→ **WHAT THE TASK REQUIRES**:
Without its pictures, the listing below is to be transcribed exactly.

→ **PROVIDED RECORDS**:
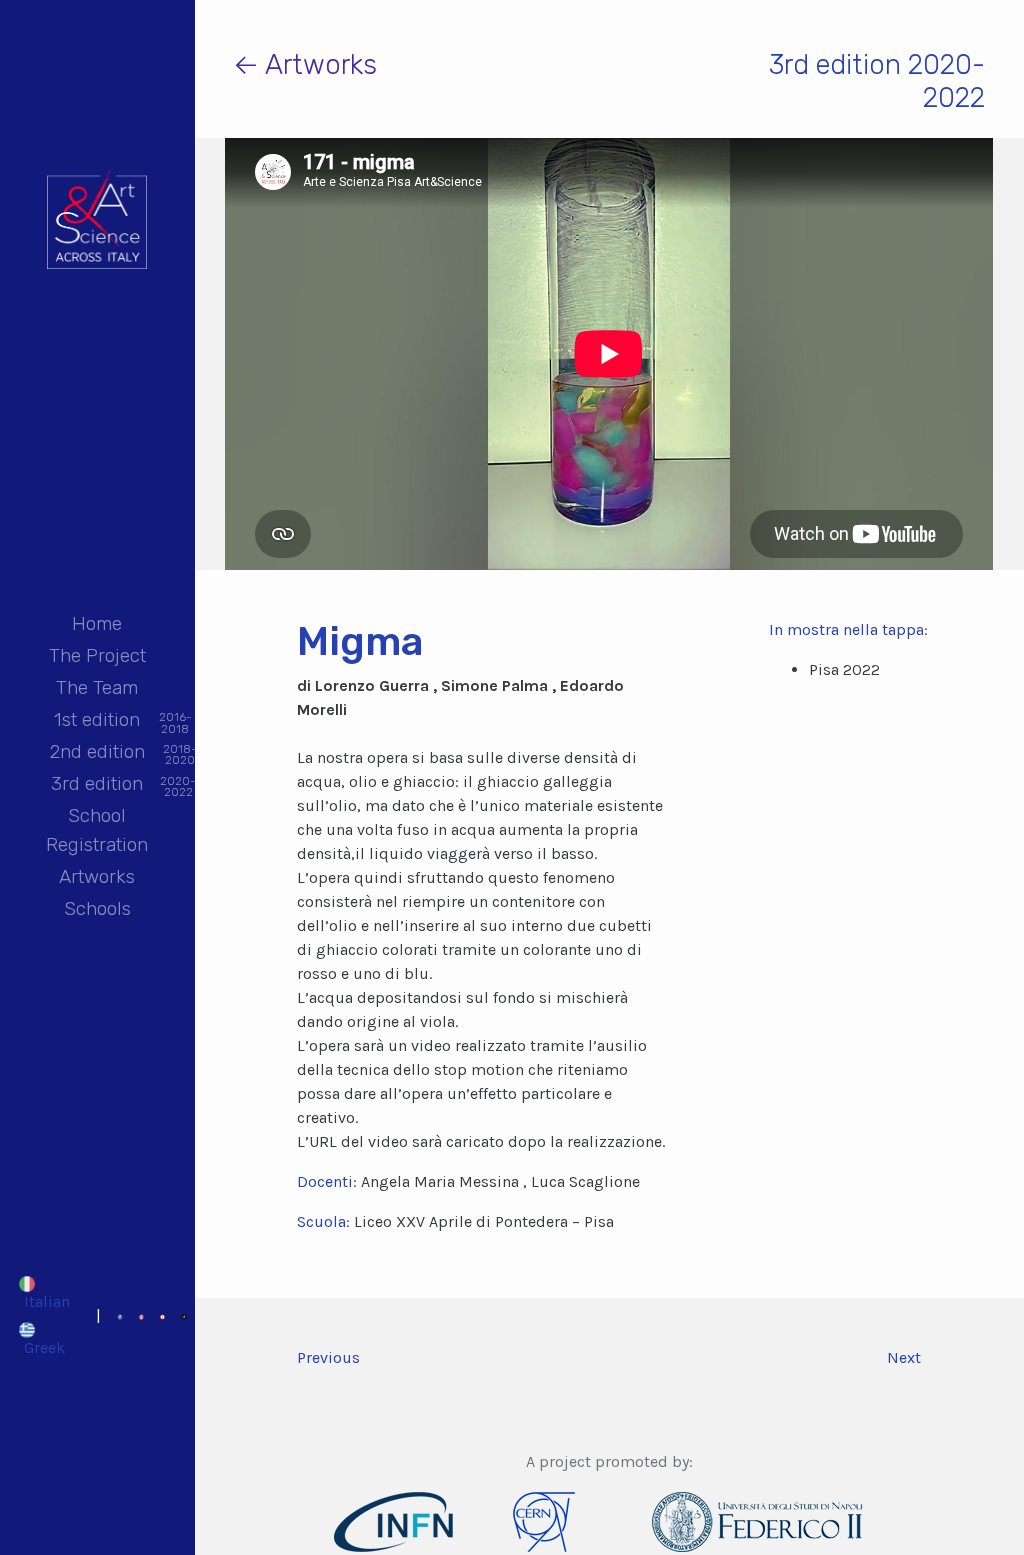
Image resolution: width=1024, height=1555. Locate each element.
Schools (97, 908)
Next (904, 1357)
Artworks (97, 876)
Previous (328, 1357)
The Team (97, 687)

→ **THE ANSWER**:
Image resolution: width=1024, height=1555. Locate each element.
Schools (97, 908)
Next (904, 1357)
Artworks (97, 876)
Previous (328, 1357)
The Team (97, 687)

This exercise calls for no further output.